Sony faces more security problems. Image: Sony Computer Entertainment.
Sony is in the spotlight again, and once more the reason is security related. According to the consumer electronics company, its Sony Entertainment Network (SEN), PlayStation Network (PSN), and Sony Online Entertainment (SOE) services were all targeted in an attack that impacted 93,000 user accounts.
“These attempts appear to include a large amount of data obtained from one or more compromised lists from other companies, sites or other sources,” commented Sony’s CISO, Philip Reitinger.
“In this case, given that the data tested against our network consisted of sign-in ID-password pairs, and that the overwhelming majority of the pairs resulted in failed matching attempts, it is likely the data came from another source and not from our Networks,” he added. “We have taken steps to mitigate the activity.”
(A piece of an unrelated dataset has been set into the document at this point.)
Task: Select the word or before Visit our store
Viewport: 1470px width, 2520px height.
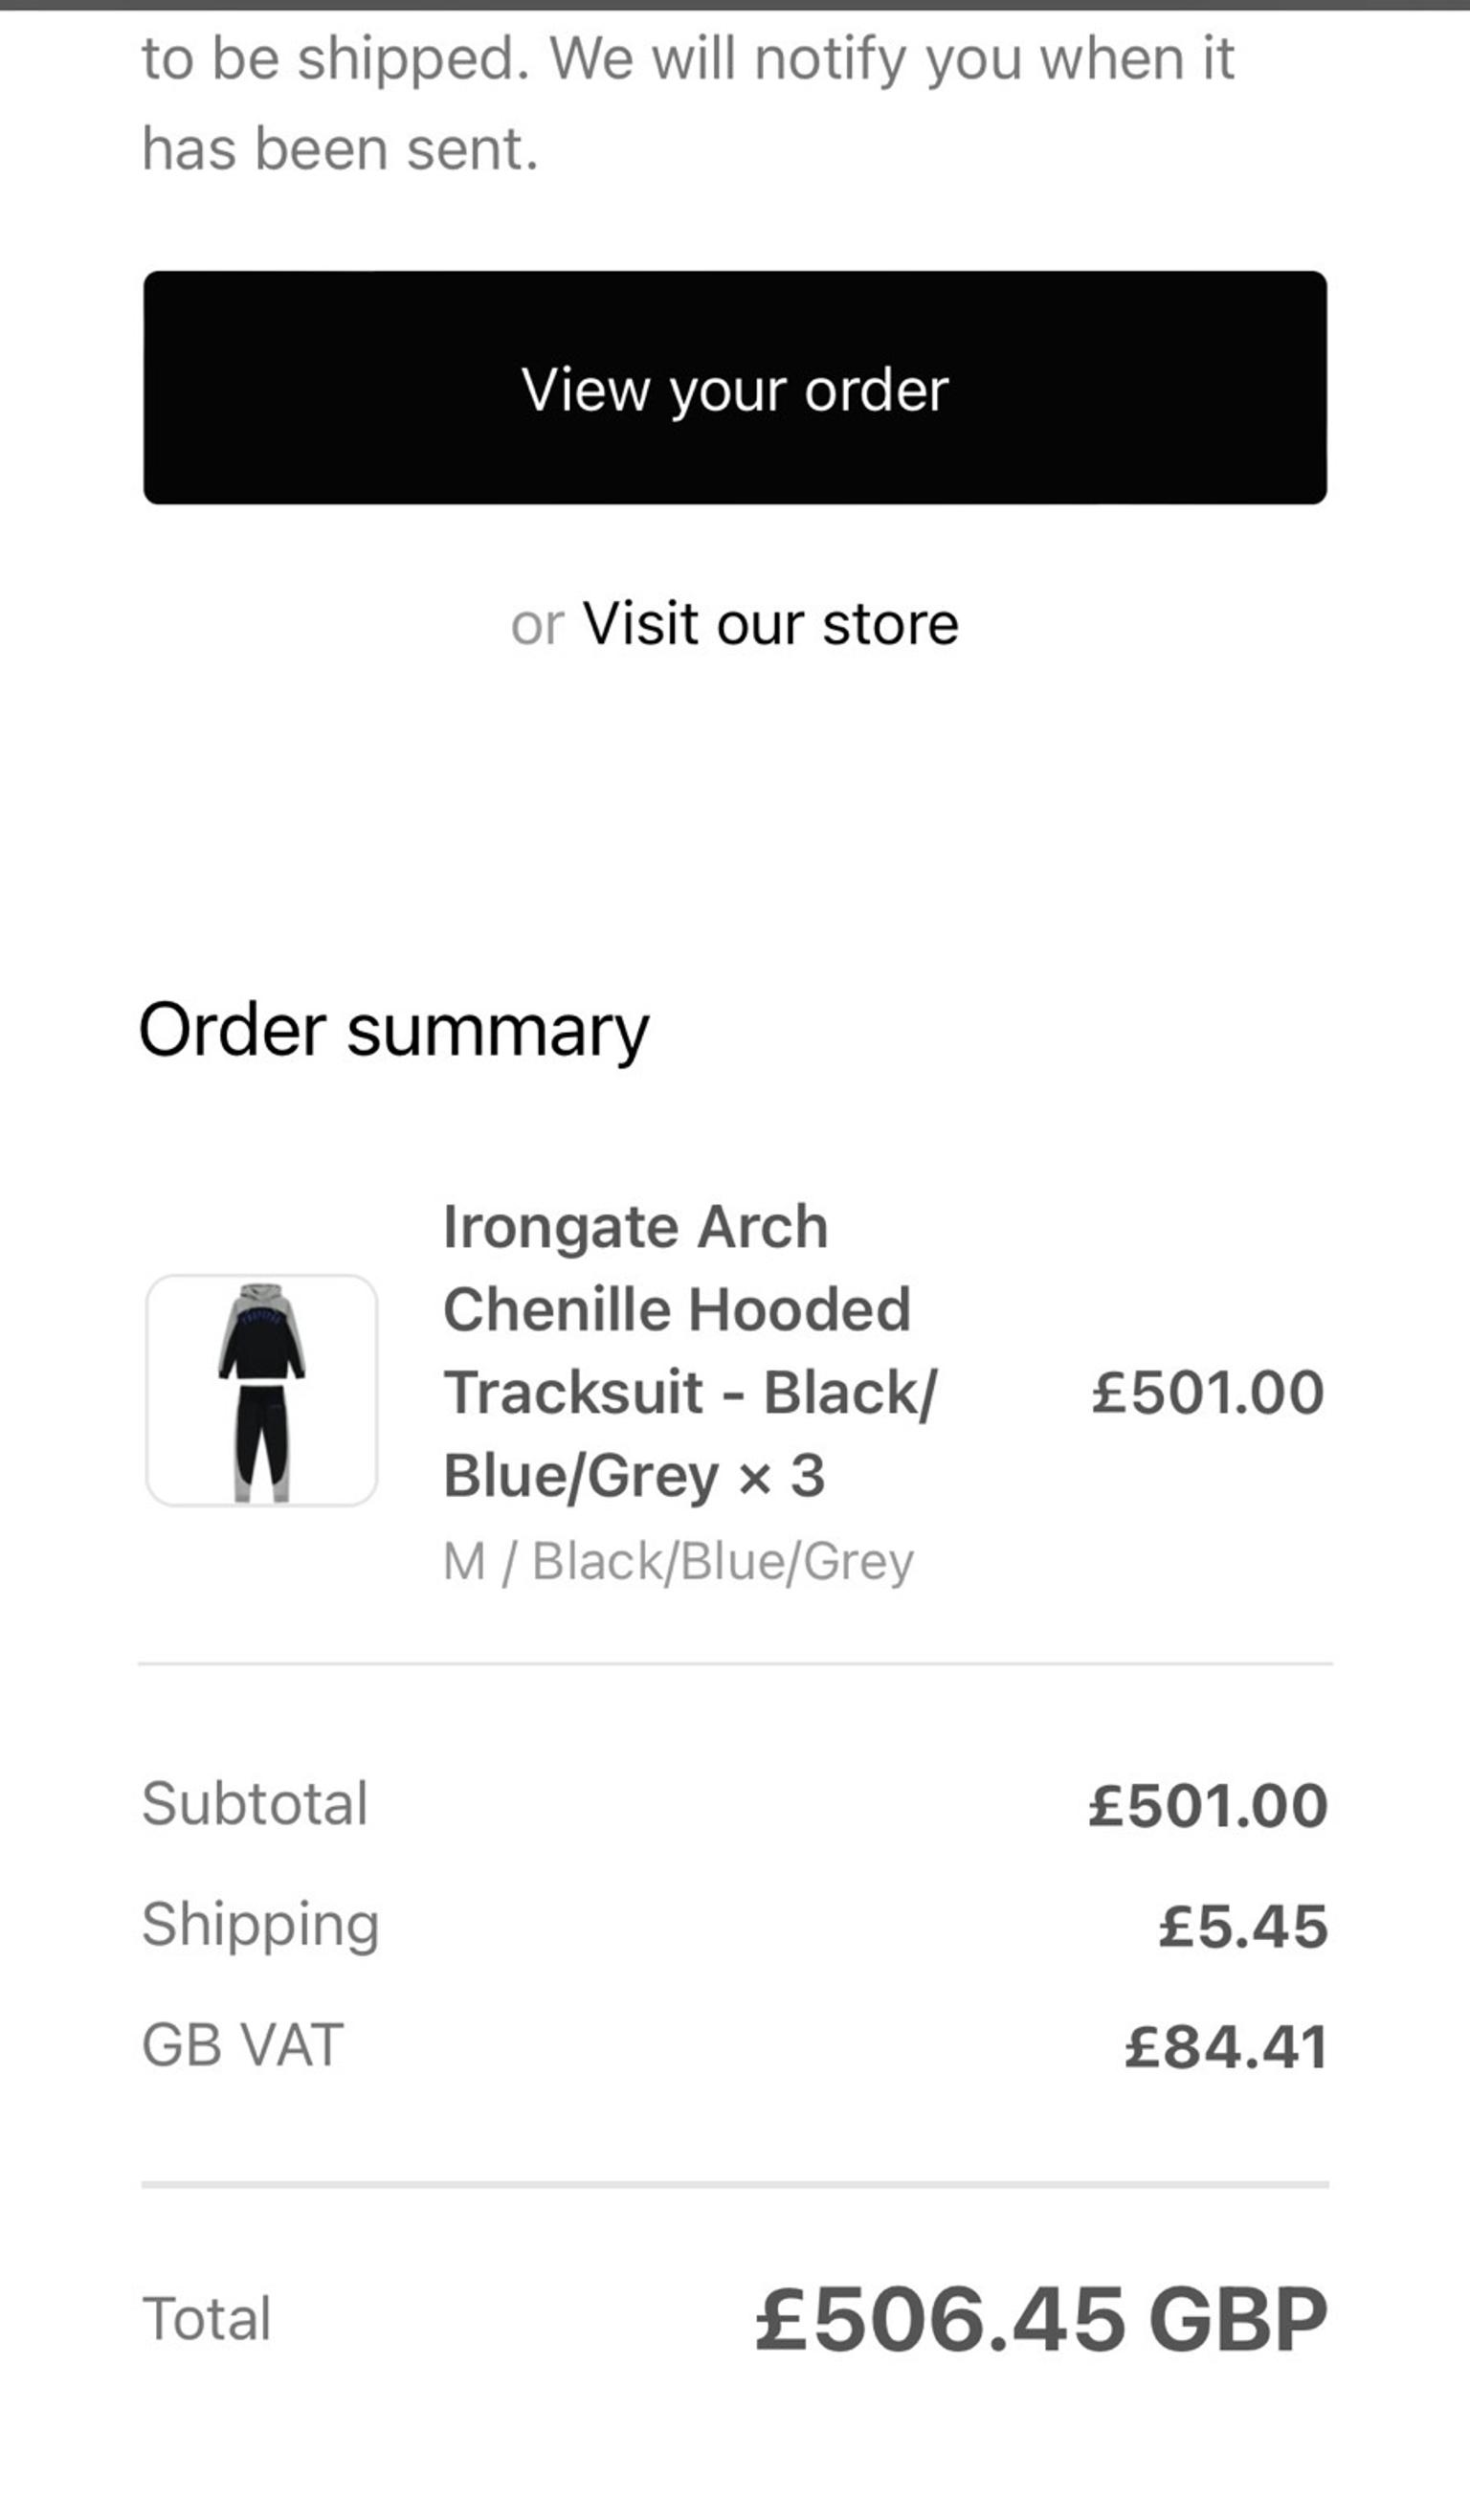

“There were approximately 93,000 accounts globally (PSN/SEN: approximately 60,000 accounts; SOE: approximately 33,000) where the attempts succeeded in verifying those accounts’ valid sign-in IDs and passwords,” Reitinger confirmed. “We are currently reviewing those accounts for unauthorized access, and will provide more updates as we have them.”
Accounts that were successfully matched in the attack have been suspended. For customers locked out of their accounts, Sony is communicating with them in order to complete a reset and verification process, a company spokesperson said. The attack started last Friday and continued until the early hours of Monday morning.
According to the spokesperson, this attack was not on the scale of the security breach that hit Sony earlier in 2011 because, "this time nothing was taken or potentially taken from our data servers.”
Information used by the attackers during the probe is assumed to have come from Phishing schemes or other breaches. Sony is confident that the credentials used by the attackers did not come from its own datacenters.
At this point, if you are a Sony customer, the best plan of action is to change your account password (once again), and make sure said password isn’t used in other online places, especially on finance-related websites.